Software like Autocad and SketchUp that are of daily use on my WinXP install just don't have up-to-par alternatives on the Linux world. And I blame the same companies that make them. Autodesk latest releases could be considered as simple bloatware. If they would spend half the time they do in developing new annoying popups in a cross-platform application we could be using Autocad on Linux for years now. Instead they seem to drive further away from this at every release they make.
And I am not even going to mention the dreaded DWG closed-format market dominance...

Can't Mark Shuttleworth just buy these companies and OpenSource them?  :Capital Razz: 


Note: here is a Novell poll for software that you must use and would like to see on the Linux platform: Take Novell Linux Apps Survey

----------


## dalani

For good work flow and immediacy for Architectural projects I think CyCAS comes closest to Sketch-up ease of use and consise tools. Ive tried sketch-up but I like CYCAS on linux (very stable).  CYCAS uses another approach to 3d drawing than simple extrude and booleans. Walls are drawn and completed with openings in seconds.

As for autodesk, I think if they would just had stopped at A2004 it would have been fine-but there's word now  about encrypted file headers in the latest dwg version and a subscription model for new releases. Open standards are a must when interchanging files. At work, all dwg  files are saved in A2000 to insure our engineers can open the files( some are still using A14). When will autodesk  learn that proprietory file formats are hindrance to business.

Blender's interface is overwhelming and counter-intuitive - it seems more suited for wasting time on a steep learning curve.  I would not recommend that one for general 3d design work. A word of advice to Linux cad-3d developers out there: make your keyboard shortcuts remappable so autocad users like myself can make the transition. (all pros use the keyboard to activate functions-cross screen mouse clicks are too slow). 




> I’d like to more of the proper full-blown 3D CAD modelling systems move to Linux.


Maya, THE pro 3d broadcast quality app, has been available for Unix for years. It's been used for everything from architectural stills to TV ad animations. It doesn't get more full blown than that.
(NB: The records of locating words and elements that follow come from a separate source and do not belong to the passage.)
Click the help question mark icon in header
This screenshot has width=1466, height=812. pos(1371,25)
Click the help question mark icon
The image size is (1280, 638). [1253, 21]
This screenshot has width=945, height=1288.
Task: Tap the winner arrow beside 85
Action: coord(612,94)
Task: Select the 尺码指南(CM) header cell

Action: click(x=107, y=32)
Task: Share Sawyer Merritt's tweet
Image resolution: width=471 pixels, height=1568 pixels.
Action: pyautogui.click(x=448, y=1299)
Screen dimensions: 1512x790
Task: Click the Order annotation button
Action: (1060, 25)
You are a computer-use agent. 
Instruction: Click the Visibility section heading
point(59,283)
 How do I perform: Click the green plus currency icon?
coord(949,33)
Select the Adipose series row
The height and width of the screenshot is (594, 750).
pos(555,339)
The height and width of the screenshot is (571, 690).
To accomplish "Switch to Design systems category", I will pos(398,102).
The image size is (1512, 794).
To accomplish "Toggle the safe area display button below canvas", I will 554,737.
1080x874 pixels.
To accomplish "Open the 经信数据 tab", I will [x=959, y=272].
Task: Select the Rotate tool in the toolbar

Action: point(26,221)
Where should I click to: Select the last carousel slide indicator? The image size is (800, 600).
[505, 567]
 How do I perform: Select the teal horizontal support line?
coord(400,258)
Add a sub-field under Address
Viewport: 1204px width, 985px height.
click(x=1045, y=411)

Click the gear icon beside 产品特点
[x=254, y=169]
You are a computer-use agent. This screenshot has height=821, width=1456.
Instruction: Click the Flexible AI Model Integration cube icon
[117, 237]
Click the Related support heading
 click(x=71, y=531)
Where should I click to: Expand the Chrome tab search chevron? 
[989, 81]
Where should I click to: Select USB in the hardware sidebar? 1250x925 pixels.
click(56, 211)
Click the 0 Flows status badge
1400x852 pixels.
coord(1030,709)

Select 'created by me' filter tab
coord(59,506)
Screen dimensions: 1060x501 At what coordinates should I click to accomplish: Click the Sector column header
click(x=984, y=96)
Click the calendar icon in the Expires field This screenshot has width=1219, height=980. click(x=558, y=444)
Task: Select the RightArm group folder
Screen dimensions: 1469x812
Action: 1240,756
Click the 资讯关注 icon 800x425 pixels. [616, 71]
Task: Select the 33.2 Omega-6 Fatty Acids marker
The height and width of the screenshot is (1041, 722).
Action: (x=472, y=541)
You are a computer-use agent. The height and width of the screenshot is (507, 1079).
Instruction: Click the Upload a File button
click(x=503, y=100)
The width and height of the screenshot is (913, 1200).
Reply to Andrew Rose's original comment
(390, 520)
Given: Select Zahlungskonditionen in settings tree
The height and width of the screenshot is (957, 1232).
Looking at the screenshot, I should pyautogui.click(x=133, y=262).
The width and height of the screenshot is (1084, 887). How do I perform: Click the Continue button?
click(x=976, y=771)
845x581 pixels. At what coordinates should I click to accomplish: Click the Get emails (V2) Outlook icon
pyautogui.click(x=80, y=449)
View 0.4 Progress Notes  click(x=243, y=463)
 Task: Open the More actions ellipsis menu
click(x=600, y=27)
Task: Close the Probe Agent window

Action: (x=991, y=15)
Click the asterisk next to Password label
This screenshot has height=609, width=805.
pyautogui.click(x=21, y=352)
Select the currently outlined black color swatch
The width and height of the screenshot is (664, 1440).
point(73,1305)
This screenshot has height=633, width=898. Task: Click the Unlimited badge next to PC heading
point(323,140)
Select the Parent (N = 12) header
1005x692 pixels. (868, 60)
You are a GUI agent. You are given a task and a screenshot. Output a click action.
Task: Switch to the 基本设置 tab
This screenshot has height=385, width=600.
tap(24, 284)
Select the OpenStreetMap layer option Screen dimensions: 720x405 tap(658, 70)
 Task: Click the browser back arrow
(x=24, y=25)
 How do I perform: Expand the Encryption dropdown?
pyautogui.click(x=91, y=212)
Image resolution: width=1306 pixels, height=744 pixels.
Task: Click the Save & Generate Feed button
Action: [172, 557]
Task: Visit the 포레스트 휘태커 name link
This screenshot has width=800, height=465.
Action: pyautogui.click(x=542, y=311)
RADIANCE can max out any cpu. Anyone use Rendercity.com render farm (all 64bit linux clusters) for speed?? For that matter can anyone tell where one can find cut-paste IES photometric data that can inserted into a scene without requiring a phd in computer science???

----------


## dudus

I'll give a try for Qcad and CYCAS. 
Are these stable on Dapper?

----------


## dalani

> I'll give a try for Qcad and CYCAS. 
> Are these stable on Dapper?


I used CYCAS and Qcad both on Hoary so I can't tell you how these fare on Dapper. But im sure they must work fine because they run on Gtk libs.

----------


## curuxz

Out of intrest are you guys Archs then? Im studing Arch tech (much more on the CAD side than standard Arch). I have been looking for ages for a good arch-cad program but cant get anything working, im highly tempted to just say sod it and sit down and learn blender.

----------


## John.Michael.Kane

curuxz these may help
http://k3studio.sourceforge.net/
http://www.kpovmodeler.org/
http://www.povray.org/ http://megapov.inetart.net/
http://www.k-3d.org/
http://www.wings3d.com/
http://kludge3d.sourceforge.net/
http://www.linux.org/apps/all/Graphics/CAD/CAM.html
http://www.ribbonsoft.com/
http://www.bartels.de/bae/bae_en.htm
http://www.bocad.com/home/en/index.htm
http://www.cycas.de/
http://diffractive.optics.free.fr/
http://www.gnome.org/projects/dia/
http://www.soffernet.com/jaime/fandango/
http://askoh.com/freecad/
http://www.cadcam.co.at/freiter/gCAD3D_en.htm
http://www.graphiteone-cad.com/en/index.htm
http://lignumcad.sourceforge.net/doc/en/HTML/index.html
http://www.nocrew.org/software/ocadis/?part=about

----------


## zubrug

I hope that they follow through on the Science / Math forum, it would be very usefull, this thread is great.

Thanks for the links all.

----------


## hizaguchi

> Blender's interface is overwhelming and counter-intuitive - it seems more suited for wasting time on a steep learning curve.  I would not recommend that one for general 3d design work. A word of advice to Linux cad-3d developers out there: make your keyboard shortcuts remappable so autocad users like myself can make the transition. (all pros use the keyboard to activate functions-cross screen mouse clicks are too slow).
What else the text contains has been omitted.